Non penso che sia una polemica estiva e risibile, visto che si parla di cultura e che la questione culturale viene evocata da donne e uomini delle istituzioni. Ho firmato l’appello perché lo condivido e anche perché sono totalmente d’accordo con le parole del sindaco, che sostiene che la bellezza è cultura.

Sì, la bellezza è cultura: da quando nell’Idiota di Fedor Dostoevskij si scrisse che la bellezza avrebbe salvato il mondo questa affermazione è stata una delle motivazioni che ha ispirato molti movimenti per il cambiamento: dal femminismo all’ecologismo passando per il pacifismo e l’animalismo la convinzione che la trasmissione del valore della bellezza alle giovani generazioni, attraverso l’educazione, abbia in sé i caratteri intrinseci per opporsi alla violenza è sempre stata fortissima.

Insegnare ad amare e rispettare la bellezza in tutte le sue forme e laddove essa si manifesta, negli esseri viventi, nelle loro creazioni e nella natura è un potente antidoto alla velenosa mancanza di empatia che affligge il pianeta, e questo insegnamento è un cardine nelle pratiche politiche quotidiane per migliorare le relazioni umane nel pianeta.

Basta cercare su Wikipedia per apprendere che l’antesignano di Miss Italia fu 5000 lire per un sorriso: siamo nel 1939 e l’idea di un concorso fotografico venne al pubblicitario Dino Villani e al regista Cesare Zavattini per sponsorizzare una marca di dentifricio.
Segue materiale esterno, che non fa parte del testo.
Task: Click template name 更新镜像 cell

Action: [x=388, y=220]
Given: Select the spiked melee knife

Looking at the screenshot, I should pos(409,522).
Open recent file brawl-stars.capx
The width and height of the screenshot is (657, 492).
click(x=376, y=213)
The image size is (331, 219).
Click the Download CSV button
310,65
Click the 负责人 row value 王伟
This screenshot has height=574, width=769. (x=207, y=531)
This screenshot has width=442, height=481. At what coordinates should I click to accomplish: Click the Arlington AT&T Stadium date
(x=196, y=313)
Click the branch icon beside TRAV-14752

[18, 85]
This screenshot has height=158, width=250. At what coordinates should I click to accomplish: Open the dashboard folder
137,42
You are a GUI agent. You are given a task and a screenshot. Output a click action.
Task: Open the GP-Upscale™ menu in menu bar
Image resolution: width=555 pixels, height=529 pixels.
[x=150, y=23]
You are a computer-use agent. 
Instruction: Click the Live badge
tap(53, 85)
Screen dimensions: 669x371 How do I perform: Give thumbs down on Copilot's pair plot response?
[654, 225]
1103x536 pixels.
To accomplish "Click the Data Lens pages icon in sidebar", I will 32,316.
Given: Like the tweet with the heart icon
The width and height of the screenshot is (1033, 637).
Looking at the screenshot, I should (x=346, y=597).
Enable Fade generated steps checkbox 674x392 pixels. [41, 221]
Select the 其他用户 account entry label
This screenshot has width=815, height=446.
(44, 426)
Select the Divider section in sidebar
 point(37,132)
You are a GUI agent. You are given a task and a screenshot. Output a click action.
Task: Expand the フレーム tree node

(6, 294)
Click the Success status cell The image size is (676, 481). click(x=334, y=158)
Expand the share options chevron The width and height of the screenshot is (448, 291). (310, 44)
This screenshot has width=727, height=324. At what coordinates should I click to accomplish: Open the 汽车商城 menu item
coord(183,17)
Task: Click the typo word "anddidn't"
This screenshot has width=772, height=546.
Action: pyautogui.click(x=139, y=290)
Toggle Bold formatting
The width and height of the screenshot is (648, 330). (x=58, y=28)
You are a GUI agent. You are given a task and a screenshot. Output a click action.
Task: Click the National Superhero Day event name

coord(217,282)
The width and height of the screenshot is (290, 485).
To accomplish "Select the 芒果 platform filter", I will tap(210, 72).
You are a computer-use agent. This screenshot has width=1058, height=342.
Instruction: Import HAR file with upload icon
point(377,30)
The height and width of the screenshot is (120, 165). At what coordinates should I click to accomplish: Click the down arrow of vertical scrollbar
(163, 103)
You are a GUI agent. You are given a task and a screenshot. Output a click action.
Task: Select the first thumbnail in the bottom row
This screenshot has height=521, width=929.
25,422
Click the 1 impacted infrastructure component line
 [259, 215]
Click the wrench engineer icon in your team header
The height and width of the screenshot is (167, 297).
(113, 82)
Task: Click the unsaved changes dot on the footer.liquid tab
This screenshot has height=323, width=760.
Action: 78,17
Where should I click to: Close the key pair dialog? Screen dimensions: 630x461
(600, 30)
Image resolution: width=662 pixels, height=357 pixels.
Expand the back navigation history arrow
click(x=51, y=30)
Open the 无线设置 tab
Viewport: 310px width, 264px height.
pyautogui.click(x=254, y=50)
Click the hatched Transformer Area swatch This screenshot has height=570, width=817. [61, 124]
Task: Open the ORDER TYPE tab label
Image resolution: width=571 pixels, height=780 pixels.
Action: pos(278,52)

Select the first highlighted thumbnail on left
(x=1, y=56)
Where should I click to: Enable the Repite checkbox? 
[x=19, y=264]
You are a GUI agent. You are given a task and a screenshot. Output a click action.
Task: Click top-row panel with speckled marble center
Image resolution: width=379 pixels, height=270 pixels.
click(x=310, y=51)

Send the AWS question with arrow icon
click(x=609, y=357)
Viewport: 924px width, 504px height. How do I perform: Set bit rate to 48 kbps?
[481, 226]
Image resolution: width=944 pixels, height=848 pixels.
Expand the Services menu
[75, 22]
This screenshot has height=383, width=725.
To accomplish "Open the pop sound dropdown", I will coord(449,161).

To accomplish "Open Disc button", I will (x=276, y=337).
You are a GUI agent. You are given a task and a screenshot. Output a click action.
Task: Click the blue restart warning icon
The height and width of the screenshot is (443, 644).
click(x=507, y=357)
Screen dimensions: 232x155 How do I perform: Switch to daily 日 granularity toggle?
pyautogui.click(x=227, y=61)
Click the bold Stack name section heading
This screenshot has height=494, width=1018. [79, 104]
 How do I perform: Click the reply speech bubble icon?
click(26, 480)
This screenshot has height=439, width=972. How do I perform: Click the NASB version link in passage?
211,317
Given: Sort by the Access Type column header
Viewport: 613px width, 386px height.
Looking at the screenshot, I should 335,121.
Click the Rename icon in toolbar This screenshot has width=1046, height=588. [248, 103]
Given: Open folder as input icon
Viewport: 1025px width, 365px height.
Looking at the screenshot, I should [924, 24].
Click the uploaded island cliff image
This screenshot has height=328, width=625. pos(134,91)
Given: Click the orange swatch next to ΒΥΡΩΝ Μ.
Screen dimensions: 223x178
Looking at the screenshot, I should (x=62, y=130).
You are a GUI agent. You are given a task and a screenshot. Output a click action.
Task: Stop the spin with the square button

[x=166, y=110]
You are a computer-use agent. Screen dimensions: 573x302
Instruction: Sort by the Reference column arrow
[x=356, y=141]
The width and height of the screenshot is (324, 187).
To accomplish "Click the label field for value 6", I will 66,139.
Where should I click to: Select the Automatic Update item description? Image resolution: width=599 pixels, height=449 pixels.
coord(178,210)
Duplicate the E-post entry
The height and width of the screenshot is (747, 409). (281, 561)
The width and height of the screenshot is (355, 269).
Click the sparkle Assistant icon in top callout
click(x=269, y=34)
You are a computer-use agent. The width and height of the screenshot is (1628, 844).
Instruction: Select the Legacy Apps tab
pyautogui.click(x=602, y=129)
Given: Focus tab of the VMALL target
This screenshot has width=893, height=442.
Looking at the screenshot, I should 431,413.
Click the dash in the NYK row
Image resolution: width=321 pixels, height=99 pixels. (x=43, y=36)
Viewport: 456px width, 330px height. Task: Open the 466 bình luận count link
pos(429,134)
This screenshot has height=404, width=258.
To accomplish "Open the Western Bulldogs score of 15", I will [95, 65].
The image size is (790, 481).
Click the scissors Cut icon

Nessuna passerella in costume, solo foto del volto e del relativo sorriso. Il premio per la vincitrice consisteva in 5000 lire in titoli di Stato; successivamente, oltre al denaro, si aggiunsero anche altri premi: un corredo, una pelliccia, una cucina a gas, un soggiorno di due settimane per due persone presso il Grande albergo di Cattolica, un lampadario di Murano, un impermeabile di lusso e 6 paia di calze di seta. L’aggiunta di tali premi comportò anche la modifica del nome del concorso che diventò: 5000 lire e un corredo per un sorriso. Dopo l’interruzione della guerra nel 1946 ecco l’esordio con relative passerelle fino ad oggi. I sorrisi, e i volti spariti, e vai con le misure.

Il corpo umano, ogni corpo umano, in ogni età e latitudine, costituisce una delle manifestazioni della bellezza del mondo, e la sua forza evocativa libera è temuta da ogni regime totalitario: le arti figurative come quelle letterarie hanno celebrato il corpo nella sua nudità sovversiva da quando gli esseri umani hanno iniziato a comunicare e a desiderare di evolvere e lasciate una traccia.

A chi governa e ha a cuore la diffusione della cultura e della bellezza, locale e globale vorrei dire: non confondete la bellezza con il mercato. Promuovete le belle intelligenze di corpo e di cervello di ragazze e ragazzi per le manifestazioni sportive, le tenzoni di matematica, di spelling, le disfide retoriche e tematiche come nel bellissimo film The Great Debaters. Tutto il resto è noia.